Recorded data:
=== Section Start ===
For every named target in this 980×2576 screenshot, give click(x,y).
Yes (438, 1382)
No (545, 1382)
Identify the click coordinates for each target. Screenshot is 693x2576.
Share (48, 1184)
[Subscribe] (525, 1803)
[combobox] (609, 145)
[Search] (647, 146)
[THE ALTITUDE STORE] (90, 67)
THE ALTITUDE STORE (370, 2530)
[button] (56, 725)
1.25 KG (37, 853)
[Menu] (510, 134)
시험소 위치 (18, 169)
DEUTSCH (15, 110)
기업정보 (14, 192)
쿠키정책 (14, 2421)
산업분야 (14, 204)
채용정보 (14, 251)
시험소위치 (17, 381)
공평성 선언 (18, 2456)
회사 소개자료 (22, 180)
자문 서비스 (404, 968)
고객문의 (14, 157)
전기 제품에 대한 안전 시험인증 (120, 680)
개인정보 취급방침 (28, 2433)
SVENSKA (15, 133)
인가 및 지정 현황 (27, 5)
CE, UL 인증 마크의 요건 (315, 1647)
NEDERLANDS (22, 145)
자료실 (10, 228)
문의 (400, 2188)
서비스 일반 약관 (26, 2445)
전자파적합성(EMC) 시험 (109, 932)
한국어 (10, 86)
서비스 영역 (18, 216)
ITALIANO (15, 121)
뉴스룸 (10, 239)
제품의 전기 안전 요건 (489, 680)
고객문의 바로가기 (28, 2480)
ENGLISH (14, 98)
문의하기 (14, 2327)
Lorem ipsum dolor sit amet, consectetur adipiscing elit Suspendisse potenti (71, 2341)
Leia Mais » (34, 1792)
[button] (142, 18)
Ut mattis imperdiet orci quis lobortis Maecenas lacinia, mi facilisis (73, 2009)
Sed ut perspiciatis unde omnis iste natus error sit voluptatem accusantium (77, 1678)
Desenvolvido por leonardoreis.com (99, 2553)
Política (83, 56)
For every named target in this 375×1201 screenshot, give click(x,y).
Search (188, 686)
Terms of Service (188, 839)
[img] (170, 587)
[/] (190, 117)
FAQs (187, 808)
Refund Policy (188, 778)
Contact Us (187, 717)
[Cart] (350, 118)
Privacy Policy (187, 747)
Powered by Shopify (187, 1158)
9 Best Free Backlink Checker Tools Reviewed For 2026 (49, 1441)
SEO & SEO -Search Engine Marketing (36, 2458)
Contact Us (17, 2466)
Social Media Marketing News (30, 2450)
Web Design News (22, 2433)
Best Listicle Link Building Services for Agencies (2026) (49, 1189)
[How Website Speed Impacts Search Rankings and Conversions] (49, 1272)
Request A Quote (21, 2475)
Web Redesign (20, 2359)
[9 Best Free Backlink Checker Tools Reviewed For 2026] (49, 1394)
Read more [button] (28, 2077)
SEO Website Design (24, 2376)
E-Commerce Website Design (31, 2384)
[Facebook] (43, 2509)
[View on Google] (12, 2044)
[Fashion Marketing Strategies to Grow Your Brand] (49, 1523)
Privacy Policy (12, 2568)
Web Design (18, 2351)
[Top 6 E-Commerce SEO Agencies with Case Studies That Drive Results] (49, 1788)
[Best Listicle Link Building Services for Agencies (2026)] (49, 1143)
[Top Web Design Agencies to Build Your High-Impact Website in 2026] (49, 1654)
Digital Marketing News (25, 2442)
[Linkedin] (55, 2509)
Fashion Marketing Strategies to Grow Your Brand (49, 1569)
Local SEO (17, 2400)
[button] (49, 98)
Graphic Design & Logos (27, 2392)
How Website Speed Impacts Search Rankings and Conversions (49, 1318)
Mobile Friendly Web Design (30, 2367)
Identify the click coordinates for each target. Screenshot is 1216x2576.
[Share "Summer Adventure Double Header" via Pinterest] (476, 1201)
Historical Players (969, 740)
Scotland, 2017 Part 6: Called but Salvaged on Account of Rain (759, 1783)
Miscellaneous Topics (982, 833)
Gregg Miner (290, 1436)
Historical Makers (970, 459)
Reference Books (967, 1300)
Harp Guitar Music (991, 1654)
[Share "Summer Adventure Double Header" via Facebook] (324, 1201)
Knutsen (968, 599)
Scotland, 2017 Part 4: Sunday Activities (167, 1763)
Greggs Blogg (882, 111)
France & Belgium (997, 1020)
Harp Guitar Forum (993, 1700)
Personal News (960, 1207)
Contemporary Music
=== Section End ===
EXERCISE: Where in the entries above does the word "Policy" appear? Copy each line that has it.

YOUR SOLUTION:
Refund Policy (188, 778)
Privacy Policy (187, 747)
Privacy Policy (12, 2568)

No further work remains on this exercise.